25 Mar
El teatro a principios de siglo: Valle-Inclán y Federico García Lorca
Introducción
El teatro de principios de siglo se divide en dos frentes: por un lado, un teatro comercial y realista, que triunfa y cuyo principal receptor es el público burgués; por otro, un teatro innovador que aporta nuevas técnicas o enfoques, razón por la cual muchas de sus obras no se representaron o quedaron relegadas a una lectura minoritaria.
El teatro comercial
Dentro del teatro comercial que triunfa, se distinguen tres tendencias:
- El teatro cómico o sainete: Es el preferido de las clases populares por la visión idealizada de la realidad, la caricatura de tipos populares, los juegos de palabras, los equívocos, el lenguaje rebuscado y el tono moralizante. Destacan:
- Hermanos Álvarez Quintero: Llevan a escena una Andalucía tópica con diálogos llenos de chispa (El genio alegre, Doña Clarines).

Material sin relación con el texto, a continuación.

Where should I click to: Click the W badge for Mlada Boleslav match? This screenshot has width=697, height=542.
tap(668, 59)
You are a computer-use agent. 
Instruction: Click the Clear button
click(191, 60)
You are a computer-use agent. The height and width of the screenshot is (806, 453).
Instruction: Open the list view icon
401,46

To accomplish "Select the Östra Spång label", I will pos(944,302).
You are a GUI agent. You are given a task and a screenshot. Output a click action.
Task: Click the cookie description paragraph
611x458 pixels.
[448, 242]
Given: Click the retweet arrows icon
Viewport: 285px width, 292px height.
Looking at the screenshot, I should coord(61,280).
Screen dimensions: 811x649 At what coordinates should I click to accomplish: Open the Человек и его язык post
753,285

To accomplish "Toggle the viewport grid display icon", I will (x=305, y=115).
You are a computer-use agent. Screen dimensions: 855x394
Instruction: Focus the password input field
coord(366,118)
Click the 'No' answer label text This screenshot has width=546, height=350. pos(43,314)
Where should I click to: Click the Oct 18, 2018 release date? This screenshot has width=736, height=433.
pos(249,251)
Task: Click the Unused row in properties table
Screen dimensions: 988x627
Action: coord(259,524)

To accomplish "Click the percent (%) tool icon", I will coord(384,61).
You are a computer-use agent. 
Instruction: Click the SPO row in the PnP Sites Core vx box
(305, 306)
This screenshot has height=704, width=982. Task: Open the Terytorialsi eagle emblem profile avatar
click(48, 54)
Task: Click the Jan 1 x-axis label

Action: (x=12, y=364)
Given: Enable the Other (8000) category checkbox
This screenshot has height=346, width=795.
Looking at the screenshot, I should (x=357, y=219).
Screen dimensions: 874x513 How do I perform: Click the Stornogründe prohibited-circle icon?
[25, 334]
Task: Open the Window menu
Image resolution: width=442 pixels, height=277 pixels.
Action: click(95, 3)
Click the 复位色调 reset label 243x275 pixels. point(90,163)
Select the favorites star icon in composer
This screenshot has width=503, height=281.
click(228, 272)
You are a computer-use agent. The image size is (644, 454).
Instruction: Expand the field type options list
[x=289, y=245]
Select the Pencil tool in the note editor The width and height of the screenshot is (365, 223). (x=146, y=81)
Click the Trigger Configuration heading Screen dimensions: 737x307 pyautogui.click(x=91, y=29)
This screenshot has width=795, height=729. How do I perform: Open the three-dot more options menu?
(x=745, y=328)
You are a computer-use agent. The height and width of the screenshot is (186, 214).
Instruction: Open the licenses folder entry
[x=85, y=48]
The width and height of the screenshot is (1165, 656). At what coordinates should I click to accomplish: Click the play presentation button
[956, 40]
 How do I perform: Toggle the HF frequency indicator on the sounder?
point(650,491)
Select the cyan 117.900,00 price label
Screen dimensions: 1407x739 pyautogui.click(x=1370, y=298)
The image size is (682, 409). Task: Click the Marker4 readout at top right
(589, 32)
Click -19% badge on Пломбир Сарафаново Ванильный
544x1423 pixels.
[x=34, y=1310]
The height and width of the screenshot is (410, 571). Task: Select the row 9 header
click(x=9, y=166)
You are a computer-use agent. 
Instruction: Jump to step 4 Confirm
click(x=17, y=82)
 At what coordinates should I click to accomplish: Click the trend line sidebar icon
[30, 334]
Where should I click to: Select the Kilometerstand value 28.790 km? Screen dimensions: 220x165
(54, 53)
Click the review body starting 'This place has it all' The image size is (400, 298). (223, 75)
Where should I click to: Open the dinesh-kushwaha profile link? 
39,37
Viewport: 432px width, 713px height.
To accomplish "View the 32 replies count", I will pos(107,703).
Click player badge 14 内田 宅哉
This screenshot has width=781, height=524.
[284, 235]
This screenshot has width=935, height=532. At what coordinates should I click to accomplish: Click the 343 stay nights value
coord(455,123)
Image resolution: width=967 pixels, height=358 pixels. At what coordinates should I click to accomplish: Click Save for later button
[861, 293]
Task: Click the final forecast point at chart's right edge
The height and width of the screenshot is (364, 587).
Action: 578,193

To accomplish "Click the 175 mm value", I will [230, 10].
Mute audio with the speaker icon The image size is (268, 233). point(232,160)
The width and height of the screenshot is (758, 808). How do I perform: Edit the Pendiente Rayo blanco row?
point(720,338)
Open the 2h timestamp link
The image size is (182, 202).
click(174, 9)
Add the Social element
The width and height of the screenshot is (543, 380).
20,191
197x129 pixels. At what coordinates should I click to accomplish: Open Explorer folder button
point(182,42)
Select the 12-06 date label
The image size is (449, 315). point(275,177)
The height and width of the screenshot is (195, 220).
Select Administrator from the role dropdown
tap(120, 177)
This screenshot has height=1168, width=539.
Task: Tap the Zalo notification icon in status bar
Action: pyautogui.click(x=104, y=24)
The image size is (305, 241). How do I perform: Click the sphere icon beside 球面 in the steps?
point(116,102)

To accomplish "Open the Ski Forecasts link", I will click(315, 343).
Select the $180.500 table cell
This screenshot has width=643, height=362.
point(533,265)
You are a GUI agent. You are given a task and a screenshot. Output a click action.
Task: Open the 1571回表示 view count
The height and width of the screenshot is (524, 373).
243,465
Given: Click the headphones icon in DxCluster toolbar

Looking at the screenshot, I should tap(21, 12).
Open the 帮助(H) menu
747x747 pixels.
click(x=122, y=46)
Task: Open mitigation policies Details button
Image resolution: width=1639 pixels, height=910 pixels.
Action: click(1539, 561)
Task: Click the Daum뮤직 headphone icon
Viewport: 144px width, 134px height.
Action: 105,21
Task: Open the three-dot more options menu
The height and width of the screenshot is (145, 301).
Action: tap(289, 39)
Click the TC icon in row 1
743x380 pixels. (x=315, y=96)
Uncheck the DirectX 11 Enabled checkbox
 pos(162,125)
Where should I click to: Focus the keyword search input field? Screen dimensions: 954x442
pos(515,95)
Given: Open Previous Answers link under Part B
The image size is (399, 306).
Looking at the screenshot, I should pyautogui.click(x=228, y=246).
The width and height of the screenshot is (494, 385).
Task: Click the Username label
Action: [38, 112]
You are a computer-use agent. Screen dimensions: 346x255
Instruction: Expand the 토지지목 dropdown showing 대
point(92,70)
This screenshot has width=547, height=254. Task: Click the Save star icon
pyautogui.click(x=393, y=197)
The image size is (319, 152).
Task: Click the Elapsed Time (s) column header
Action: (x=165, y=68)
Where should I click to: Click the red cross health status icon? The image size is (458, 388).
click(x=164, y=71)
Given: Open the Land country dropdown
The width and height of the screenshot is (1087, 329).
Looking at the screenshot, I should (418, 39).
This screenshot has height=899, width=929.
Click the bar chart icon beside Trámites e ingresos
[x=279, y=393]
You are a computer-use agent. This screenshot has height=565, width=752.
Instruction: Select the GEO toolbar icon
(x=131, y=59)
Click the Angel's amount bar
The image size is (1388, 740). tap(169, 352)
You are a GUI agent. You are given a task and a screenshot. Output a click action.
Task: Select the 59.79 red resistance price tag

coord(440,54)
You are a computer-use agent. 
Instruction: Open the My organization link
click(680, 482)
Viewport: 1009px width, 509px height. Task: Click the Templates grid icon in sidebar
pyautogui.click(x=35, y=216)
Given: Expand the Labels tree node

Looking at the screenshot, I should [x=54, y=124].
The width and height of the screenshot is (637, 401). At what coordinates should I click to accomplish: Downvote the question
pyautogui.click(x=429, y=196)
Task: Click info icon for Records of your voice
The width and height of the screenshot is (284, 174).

- Carlos Arniches: Destaca por su lenguaje disparatado y sus «tragicomedias grotescas» (¡Que viene mi marido!, La señorita de Trévelez).
- Pedro Muñoz Seca: Inaugura el astracán, una imitación burlesca del teatro romántico, con La venganza de Don Mendo.
- El teatro poético o en verso: Heredero del romanticismo, ofrece una visión idealizada de la historia nacional. Destacan Eduardo Marquina (Las hijas del Cid) y los hermanos Machado (La Lola se va a los puertos).
- La comedia burguesa: Se desarrolla en un marco urbano y realista. El autor principal es Jacinto Benavente, cuya obra transita desde la crítica social (Los intereses creados) hasta la adaptación a los gustos del público (La Malquerida).
El teatro innovador
Aparecen intentos de renovación por parte de escritores finiseculares, vanguardistas y de la Generación del 27. Entre los dramaturgos destacan:
- Finiseculares: Valle-Inclán, Jacinto Grau (El señor de Pigmalión), Azorín (teatro simbólico) y Miguel de Unamuno (Fedra).
- Vanguardias: Ramón Gómez de la Serna con Los medios seres.
- Generación del 27: Rafael Alberti (Noche de guerra en el Museo del Prado) y Miguel Hernández (El labrador de más aire).
Ramón María del Valle-Inclán
Es, sin duda, la figura más original del teatro de nuestro siglo. Su trayectoria evoluciona desde el Modernismo hasta el esperpento.
- Ciclo modernista: Teatro decadentista y simbólico (El marqués de Bradomín).
- Ciclo mítico: Recrea un mundo intemporal y gallego (Comedias bárbaras).
- Ciclo de la farsa: Lo grotesco se une a lo poético (Divinas palabras, La marquesa Rosalinda).
- Ciclo esperpéntico: Su etapa cumbre. El esperpento es una visión crítica, deformada y macabra de la realidad. Su obra clave es Luces de Bohemia (1920), donde el protagonista, Max Estrella, representa la dignidad frente a la miseria moral. Utiliza técnicas como la cosificación de lo humano, el sarcasmo y la mezcla de códigos lingüísticos.
Federico García Lorca
Artista total, Lorca destacó por su sensibilidad escénica y su capacidad para abordar el conflicto realidad-deseo y la frustración.
- Etapa inicial: Búsqueda de voz propia (El maleficio de la mariposa).
- Farsas y drama histórico: La zapatera prodigiosa y Mariana Pineda.
- Etapa vanguardista: Obras surrealistas y complejas como El público o Así que pasen cinco años.
- Grandes tragedias: Su etapa de madurez donde expone temas universales:
- Bodas de sangre: La fuerza del destino.
- Yerma: La esterilidad.
- La casa de Bernarda de Alba: Su mayor éxito, centrado en la tiranía y la represión.
Conclusión
El rico panorama teatral de principios de siglo fue truncado por la Guerra Civil, aunque su legado influyó de forma decisiva en las tendencias dramatúrgicas posteriores.